Present every line of the data below as a numbered list, omitting any blank lines. Leave the pictures out of your answer.

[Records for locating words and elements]
☆ ☆ ☆ ☆ ☆
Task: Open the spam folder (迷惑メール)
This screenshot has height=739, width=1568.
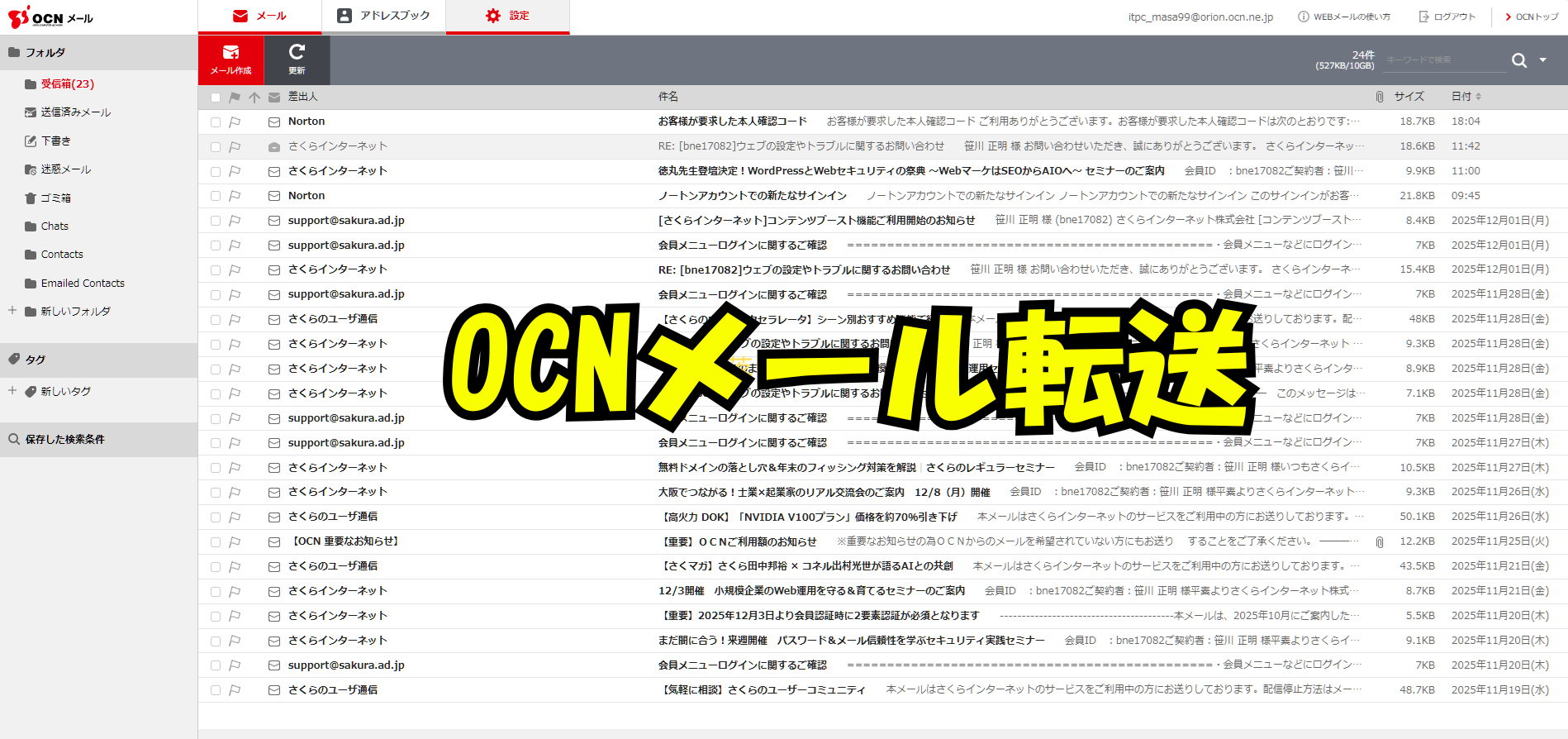Action: pyautogui.click(x=65, y=169)
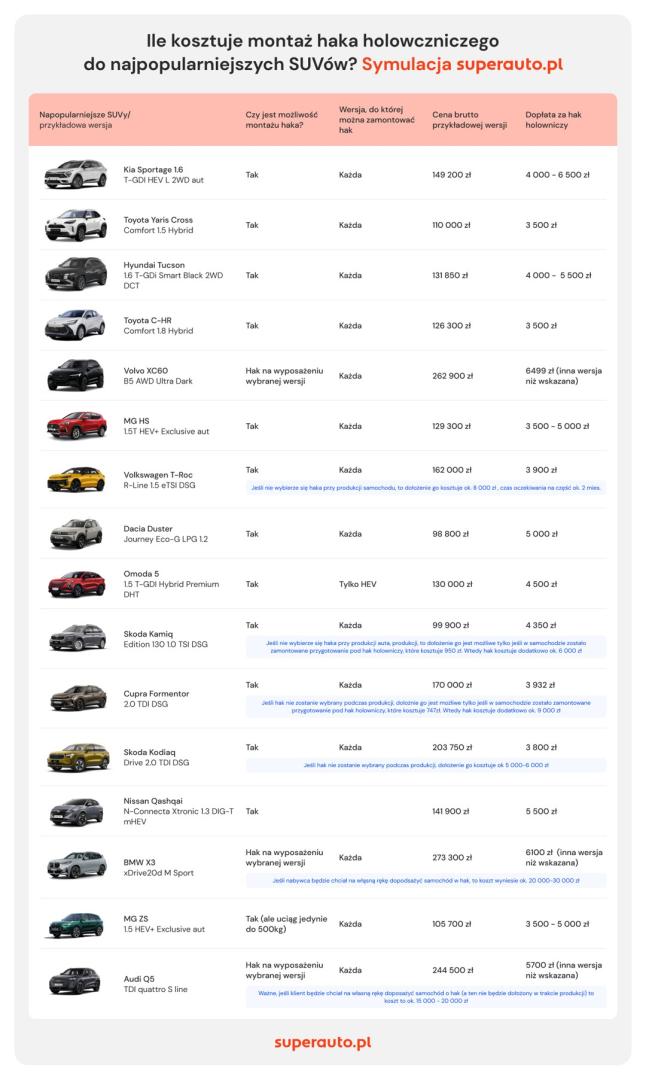Select the Dacia Duster car thumbnail
Screen dimensions: 646x1080
[x=76, y=534]
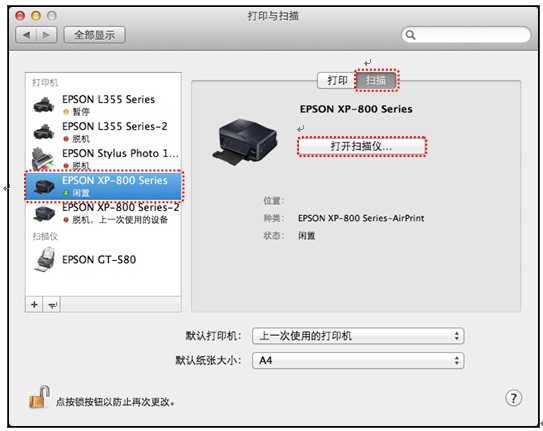Select the EPSON GT-S80 scanner icon
The image size is (543, 431).
point(45,259)
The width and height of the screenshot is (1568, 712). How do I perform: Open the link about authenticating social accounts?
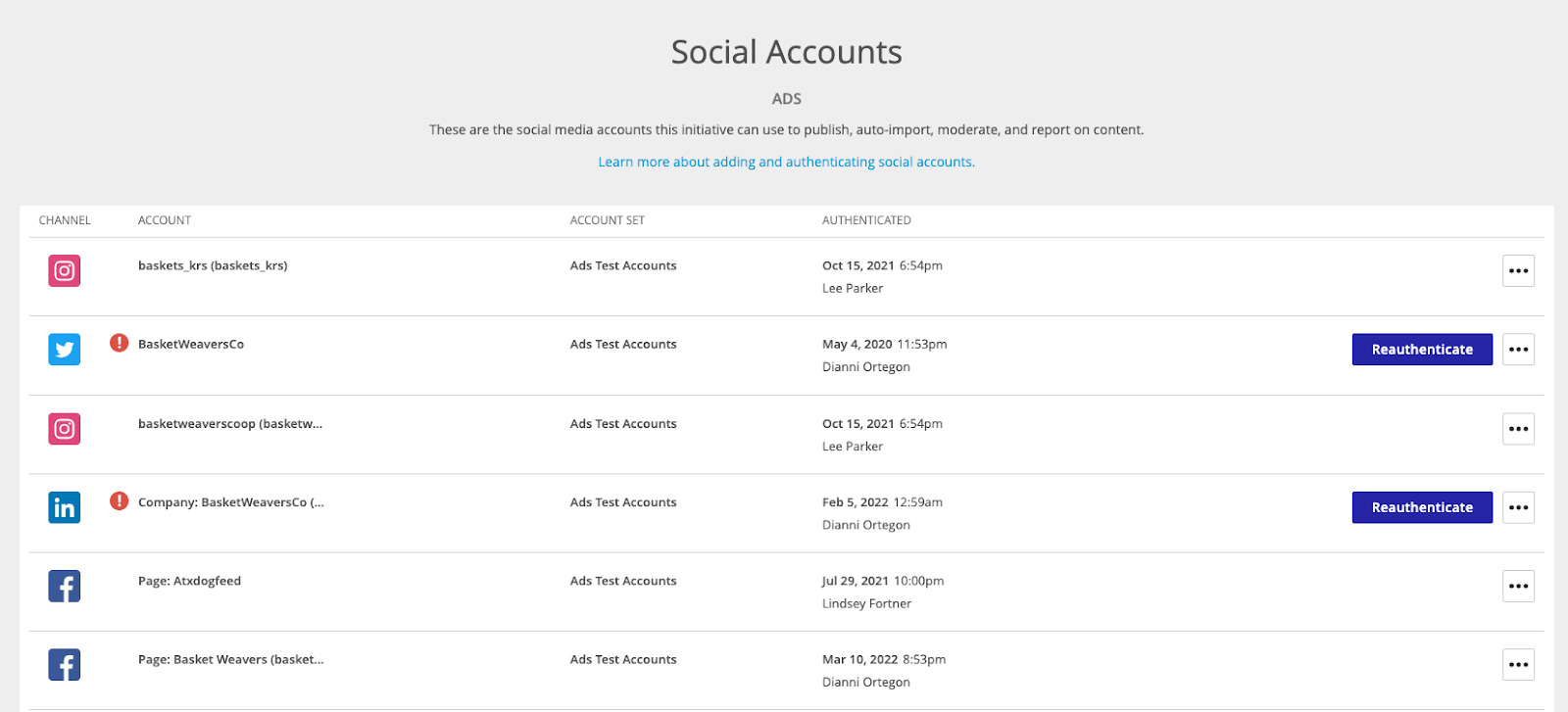[x=785, y=162]
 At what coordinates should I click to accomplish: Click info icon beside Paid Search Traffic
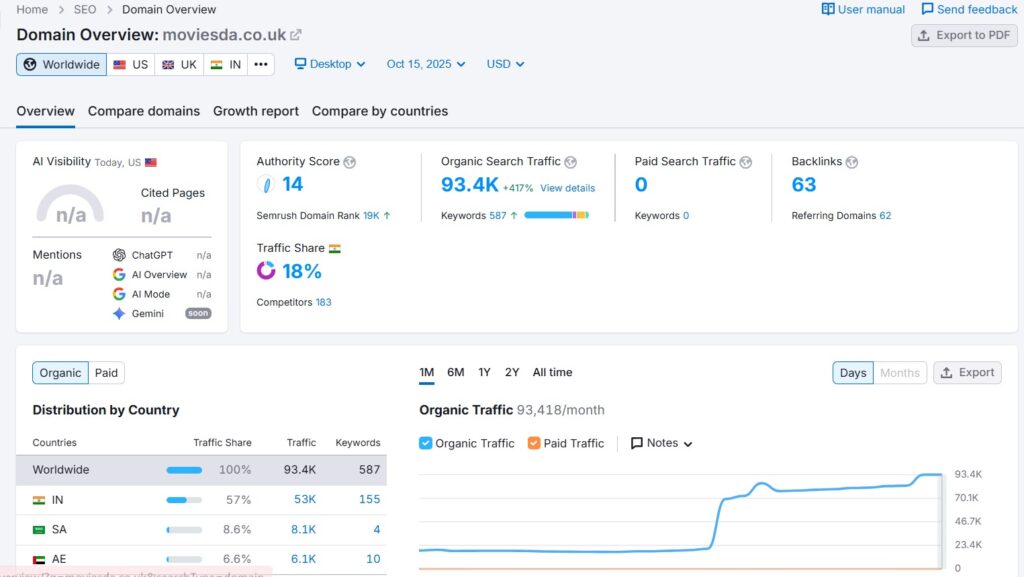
☆ ☆ ☆ ☆ ☆
__Result below__.
1. Task: Open the spam folder (迷惑メール)
2. This screenshot has height=739, width=1568.
3. Action: pyautogui.click(x=65, y=169)
4. Select the Dacia Duster car thumbnail
5. Screen dimensions: 646x1080
6. [x=76, y=534]
7. Select the EPSON GT-S80 scanner icon
8. The image size is (543, 431).
9. point(45,259)
10. The width and height of the screenshot is (1568, 712). How do I perform: Open the link about authenticating social accounts?
11. [x=785, y=162]
12.  At what coordinates should I click to accomplish: Click info icon beside Paid Search Traffic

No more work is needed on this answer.